Riforma del Lavoro: ora è legge. Cosa cambia?

Qualche giorno fa il ministro Fornero ha rilasciato un’intervista al Wall Street Journal che ha scatenato una bufera mediatica non indifferente:

Il lavoro non è un diritto, deve essere guadagnato, anche attraverso il sacrificio

Una frase che andrebbe contro l’art 1 della Costituzione italiana: L’Italia è una Repubblica democratica, fondata sul lavoro. Ma nonostante questa frase “infelice” la riforma del lavoro è diventata legge con 393 si, 74 contrari e 46 astenuti.
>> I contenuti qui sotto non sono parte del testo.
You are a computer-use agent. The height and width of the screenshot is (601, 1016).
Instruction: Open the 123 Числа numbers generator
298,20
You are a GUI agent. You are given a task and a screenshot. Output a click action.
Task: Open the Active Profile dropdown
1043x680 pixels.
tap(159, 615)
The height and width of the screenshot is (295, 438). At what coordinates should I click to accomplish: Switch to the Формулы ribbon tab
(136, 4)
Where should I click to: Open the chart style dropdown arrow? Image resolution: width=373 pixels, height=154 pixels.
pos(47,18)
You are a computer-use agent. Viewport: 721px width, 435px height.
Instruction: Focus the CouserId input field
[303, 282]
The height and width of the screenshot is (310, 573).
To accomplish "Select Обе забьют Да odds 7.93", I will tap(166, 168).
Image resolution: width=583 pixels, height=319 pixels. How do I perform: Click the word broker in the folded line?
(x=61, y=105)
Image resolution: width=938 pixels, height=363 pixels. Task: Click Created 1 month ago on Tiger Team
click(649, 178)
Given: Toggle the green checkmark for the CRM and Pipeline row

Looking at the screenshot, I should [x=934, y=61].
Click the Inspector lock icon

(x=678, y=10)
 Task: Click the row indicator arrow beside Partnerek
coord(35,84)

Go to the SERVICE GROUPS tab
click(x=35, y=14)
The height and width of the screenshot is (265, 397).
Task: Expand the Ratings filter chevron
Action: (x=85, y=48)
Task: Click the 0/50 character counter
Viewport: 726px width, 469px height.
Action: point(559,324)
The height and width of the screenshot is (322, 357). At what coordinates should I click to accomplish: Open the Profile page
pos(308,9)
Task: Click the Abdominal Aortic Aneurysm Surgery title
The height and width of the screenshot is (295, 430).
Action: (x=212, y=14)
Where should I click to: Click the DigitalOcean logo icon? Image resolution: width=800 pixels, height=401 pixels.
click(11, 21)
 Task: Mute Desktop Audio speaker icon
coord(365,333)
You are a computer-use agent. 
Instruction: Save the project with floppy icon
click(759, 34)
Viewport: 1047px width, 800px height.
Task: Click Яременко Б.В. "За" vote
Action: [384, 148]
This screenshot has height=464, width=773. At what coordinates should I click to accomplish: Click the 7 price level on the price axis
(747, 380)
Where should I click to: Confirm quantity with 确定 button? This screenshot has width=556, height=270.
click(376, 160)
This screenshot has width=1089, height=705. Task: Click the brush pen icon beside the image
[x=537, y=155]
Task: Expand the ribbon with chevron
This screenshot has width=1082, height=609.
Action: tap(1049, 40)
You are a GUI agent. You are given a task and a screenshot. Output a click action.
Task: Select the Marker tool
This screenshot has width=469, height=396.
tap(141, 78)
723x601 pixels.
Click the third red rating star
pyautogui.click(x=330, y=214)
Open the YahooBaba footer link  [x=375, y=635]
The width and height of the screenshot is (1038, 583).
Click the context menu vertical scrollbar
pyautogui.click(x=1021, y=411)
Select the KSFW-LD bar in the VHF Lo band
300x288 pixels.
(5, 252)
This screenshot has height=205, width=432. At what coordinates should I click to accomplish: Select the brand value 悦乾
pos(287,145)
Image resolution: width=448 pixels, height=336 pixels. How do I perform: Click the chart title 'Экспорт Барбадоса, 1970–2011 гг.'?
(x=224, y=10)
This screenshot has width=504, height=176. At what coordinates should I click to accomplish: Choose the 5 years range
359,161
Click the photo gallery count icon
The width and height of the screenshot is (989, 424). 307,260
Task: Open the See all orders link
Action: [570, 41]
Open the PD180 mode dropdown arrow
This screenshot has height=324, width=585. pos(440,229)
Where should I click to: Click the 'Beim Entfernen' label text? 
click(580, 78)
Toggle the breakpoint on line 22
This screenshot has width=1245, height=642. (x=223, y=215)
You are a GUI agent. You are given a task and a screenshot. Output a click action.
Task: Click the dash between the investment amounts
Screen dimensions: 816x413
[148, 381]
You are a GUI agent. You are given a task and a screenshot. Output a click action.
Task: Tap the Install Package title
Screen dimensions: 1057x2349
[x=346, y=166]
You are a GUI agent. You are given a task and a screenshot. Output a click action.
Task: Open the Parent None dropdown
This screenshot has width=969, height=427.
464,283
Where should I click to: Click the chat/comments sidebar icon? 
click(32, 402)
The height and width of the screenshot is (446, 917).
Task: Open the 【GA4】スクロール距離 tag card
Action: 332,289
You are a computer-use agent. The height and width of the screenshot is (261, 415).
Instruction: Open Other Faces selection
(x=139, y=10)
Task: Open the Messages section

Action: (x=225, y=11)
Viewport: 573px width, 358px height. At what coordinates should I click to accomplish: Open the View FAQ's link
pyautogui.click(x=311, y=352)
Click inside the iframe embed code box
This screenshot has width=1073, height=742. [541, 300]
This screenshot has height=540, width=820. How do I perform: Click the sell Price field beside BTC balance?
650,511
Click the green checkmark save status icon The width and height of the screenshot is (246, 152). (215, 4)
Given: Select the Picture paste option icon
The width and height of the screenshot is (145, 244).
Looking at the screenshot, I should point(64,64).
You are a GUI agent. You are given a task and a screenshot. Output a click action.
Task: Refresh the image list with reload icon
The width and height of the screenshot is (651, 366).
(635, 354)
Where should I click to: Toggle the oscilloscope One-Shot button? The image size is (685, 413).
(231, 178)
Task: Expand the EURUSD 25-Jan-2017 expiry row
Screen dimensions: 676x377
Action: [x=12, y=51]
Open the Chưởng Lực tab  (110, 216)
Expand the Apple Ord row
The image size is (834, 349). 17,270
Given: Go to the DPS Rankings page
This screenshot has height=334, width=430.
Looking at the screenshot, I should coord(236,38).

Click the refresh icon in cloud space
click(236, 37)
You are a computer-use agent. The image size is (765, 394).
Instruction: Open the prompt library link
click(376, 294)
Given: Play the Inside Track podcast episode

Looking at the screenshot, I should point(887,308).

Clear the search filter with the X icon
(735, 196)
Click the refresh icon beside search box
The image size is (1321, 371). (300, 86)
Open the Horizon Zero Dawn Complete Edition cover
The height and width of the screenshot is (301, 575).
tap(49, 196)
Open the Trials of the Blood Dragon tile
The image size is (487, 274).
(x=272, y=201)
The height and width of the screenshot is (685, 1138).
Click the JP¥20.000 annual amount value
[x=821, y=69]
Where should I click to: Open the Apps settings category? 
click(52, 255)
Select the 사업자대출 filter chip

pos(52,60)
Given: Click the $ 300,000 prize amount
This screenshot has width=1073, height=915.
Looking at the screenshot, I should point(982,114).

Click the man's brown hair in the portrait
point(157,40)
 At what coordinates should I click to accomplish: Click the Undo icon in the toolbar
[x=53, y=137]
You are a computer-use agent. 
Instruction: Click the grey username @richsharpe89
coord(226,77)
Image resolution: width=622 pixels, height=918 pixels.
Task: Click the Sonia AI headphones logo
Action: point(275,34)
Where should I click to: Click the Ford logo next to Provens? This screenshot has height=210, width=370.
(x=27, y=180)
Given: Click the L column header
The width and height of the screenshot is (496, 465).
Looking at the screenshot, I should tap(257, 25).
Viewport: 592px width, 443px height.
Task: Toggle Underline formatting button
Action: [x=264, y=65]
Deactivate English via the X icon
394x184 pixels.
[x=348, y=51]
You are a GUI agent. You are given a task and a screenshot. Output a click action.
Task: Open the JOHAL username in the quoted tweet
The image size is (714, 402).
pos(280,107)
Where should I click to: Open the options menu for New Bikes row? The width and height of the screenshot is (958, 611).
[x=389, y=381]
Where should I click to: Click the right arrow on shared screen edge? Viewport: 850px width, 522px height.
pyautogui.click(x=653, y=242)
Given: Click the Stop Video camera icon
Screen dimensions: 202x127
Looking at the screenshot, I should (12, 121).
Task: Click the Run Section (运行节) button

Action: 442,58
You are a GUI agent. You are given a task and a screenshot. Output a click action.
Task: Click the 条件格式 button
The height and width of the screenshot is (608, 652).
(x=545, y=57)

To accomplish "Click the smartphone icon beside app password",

  • Ma cosa cambia in sostanza? Cambia l’articolo 18 datato 1970, con la limitazione nei licenziamenti illegittimi per motivi economici della reintegrazione nel posto di lavoro, quindi con un reintegro obbligatorio solo per quelli discriminatori.
  • per i co.co.co ci sarà un aumento dell’aliquota contributiva e un salario minimo che dovrà fare riferimento ai contratti nazionali di lavoro, nel 2010, secondo l’Isfol, erano 676 mila con un reddito medio annuo inferiore ai 10mila euro, quindi di poco più di 800 euro al mese.
  • non esisterà più l’indennità di disoccupazione, sostituita dall’Aspi, la nuova assicurazione sociale per l’impiego che partirà nel 2013 e sostituirà nel 2017 anche la mobilità.
  • l’apprendistato dovrà diventare il canale d’ingresso principale al lavoro.
  •  resta nullo il licenziamento discriminatorio, come il licenziamento per ragioni di credo politico, fede religiosa o attività sindacale.

Per la comunità europea questa riforma è:

un passo chiave per sostenere l’occupazione e creare opportunità di lavoro per i giovani.

È una riforma che spaventa le parti sociali ma che serviva per restare in Europa. Gli italiani stanno mal digerendo il governo tecnico ma la realtà dei fatti è che è stato chiamato a risolvere delle problematiche serie che ci potevano far uscire dalla zona Euro. Situazione che avrebbe portato il paese in una paralisi economico-finanziaria senza precedenti.